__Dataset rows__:
----

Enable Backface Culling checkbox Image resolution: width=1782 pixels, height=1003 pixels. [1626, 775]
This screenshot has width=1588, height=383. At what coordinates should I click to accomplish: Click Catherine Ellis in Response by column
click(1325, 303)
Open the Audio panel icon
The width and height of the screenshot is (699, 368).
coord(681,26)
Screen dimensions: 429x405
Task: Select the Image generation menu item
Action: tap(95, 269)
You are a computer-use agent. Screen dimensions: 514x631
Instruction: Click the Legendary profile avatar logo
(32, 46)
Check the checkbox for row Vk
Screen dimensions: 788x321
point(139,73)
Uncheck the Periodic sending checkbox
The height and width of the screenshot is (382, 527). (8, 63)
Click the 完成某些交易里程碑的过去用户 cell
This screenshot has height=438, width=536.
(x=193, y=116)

----

__Given task__: Please convert everything from the line containing "Click the 完成某些交易里程碑的过去用户 cell" down to the end of the records into a two-column CSV with the headers text and answer. Give one row per record, put each value in its own quoted field, and replace any line breaks with spaces.

__Solution to this problem__:
text,answer
"Click the 完成某些交易里程碑的过去用户 cell This screenshot has height=438, width=536.","(x=193, y=116)"